━━ TESTO DI PARTENZA

Regia di Orson Welles vedi scheda film
Ansiogeno e claustrofobico, Welles allestisce un congegno diabolico, una messa in scena piuttosto fedele del romanzo di Kafka che ricrea l'atmosfera cupa ed oppressiva delle pagine del libro. Perkins bravissimo, particina anche per il regista stesso. Sul significato del capolavoro kafkiano è pressochè inutile discutere: metafora dell'incomprensibilità dell'esistenza umana, dell'aggressività del potere o dell'annichilente peso dell'identità in un complesso sociale sordo ed indifferente, atto di accusa al senso di colpa cattolico o romanzo dal pesante strato autobiografico, Il processo è storia della letteratura mondiale. E solo Welles poteva riuscire in un progetto così ambizioso e delicato come la trasposizione filmica di tale opera. Ben fatto, ben giocato fra pesanti ombre e soffitti schiaccianti in un leggiadro bianco e nero.

━━━━
━━ DATI FORNITI

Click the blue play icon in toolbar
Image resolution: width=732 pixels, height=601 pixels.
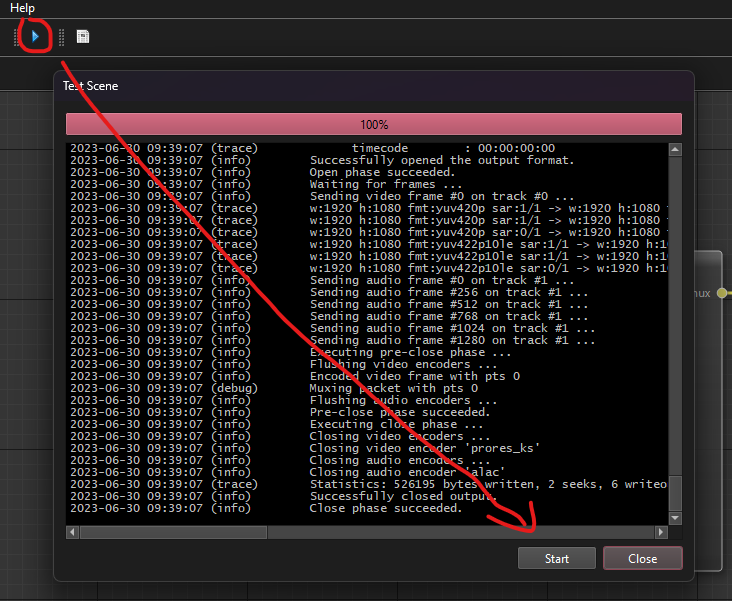[36, 37]
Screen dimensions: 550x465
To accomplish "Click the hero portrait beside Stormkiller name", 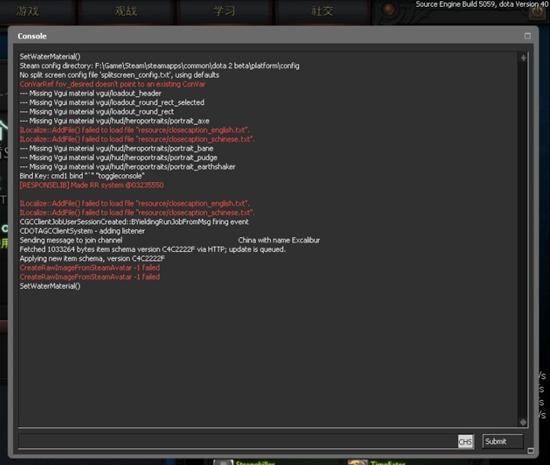I will [223, 463].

━━━━

### DA FARE
1. Riassumi la recensione in due frasi.
2. Trascrivi il tratto della recensione che si apre con le parole contenenti "Regia di Orson" e si chiude con "bianco e nero.".
I record non servono per svolgere l'esercizio.

### SOLUZIONI PROPOSTE
1. La recensione giudica il film di Orson Welles una messa in scena piuttosto fedele del romanzo di Kafka, capace di ricrearne l'atmosfera cupa e oppressiva, con un Perkins bravissimo e una piccola parte per lo stesso regista. Definisce Il processo un'opera entrata nella storia della letteratura mondiale, dai molti significati possibili, e sostiene che solo Welles poteva riuscire a trasporla al cinema, lodandone il gioco di ombre pesanti e soffitti schiaccianti in bianco e nero.

2.
Regia di Orson Welles vedi scheda film
Ansiogeno e claustrofobico, Welles allestisce un congegno diabolico, una messa in scena piuttosto fedele del romanzo di Kafka che ricrea l'atmosfera cupa ed oppressiva delle pagine del libro. Perkins bravissimo, particina anche per il regista stesso. Sul significato del capolavoro kafkiano è pressochè inutile discutere: metafora dell'incomprensibilità dell'esistenza umana, dell'aggressività del potere o dell'annichilente peso dell'identità in un complesso sociale sordo ed indifferente, atto di accusa al senso di colpa cattolico o romanzo dal pesante strato autobiografico, Il processo è storia della letteratura mondiale. E solo Welles poteva riuscire in un progetto così ambizioso e delicato come la trasposizione filmica di tale opera. Ben fatto, ben giocato fra pesanti ombre e soffitti schiaccianti in un leggiadro bianco e nero.